Understanding Downtime

 

Downtime can significantly impact the availability of your messaging system. It is important that you familiarize yourself with the various causes of downtime and how they affect your messaging system.

Planned and Unplanned Downtime

Unplanned downtime is downtime that occurs as a result of a failure (for example, a hardware failure or a system failure caused by improper server configuration). Because administrators do not know when unplanned downtime could occur, users are not notified of outages in advance. In contrast, planned downtime is downtime that occurs when an administrator shuts down the system at a scheduled time. Because planned downtime is scheduled, administrators can plan for it to occur at a time that least affects productivity.

To remove or minimize planned downtime, you can implement server clustering. Even while performing maintenance on a primary node, server clustering provides continuous messaging availability for your organization (by means of temporarily failing over Exchange services to a standby computer in the Exchange cluster). For more information about clustering, see Planning for Exchange Clustering.
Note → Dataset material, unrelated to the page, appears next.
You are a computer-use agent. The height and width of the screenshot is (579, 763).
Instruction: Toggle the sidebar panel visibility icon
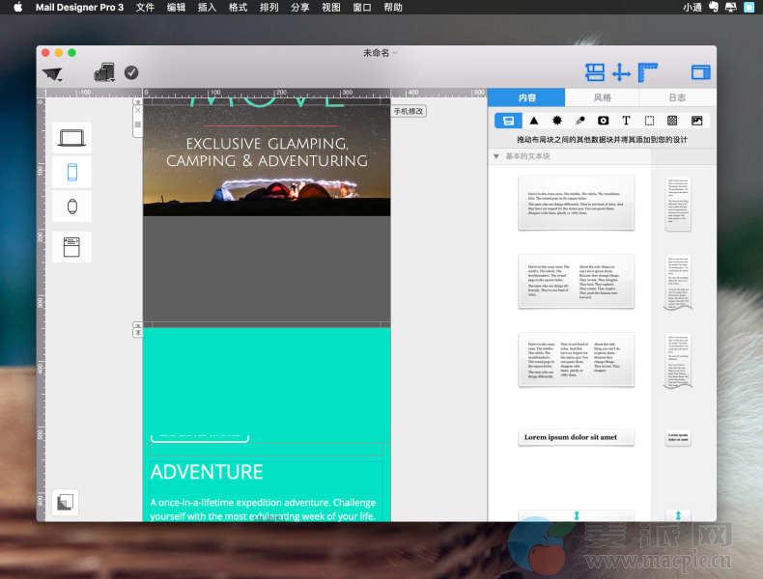pos(700,72)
The following table lists common causes of downtime and specific examples for each cause.

Causes of downtime and examples of each cause

Causes of downtime Examples

Planned administrative downtime

Upgrades for hardware components, firmware, drivers, operating system, and software applications.

Component failures

Faulty server components, such as memory chips, fans, system boards, and power supplies.

Faulty storage subsystem components, such as failed disk drives and disk controllers.

Faulty network components, such as routers and network cabling.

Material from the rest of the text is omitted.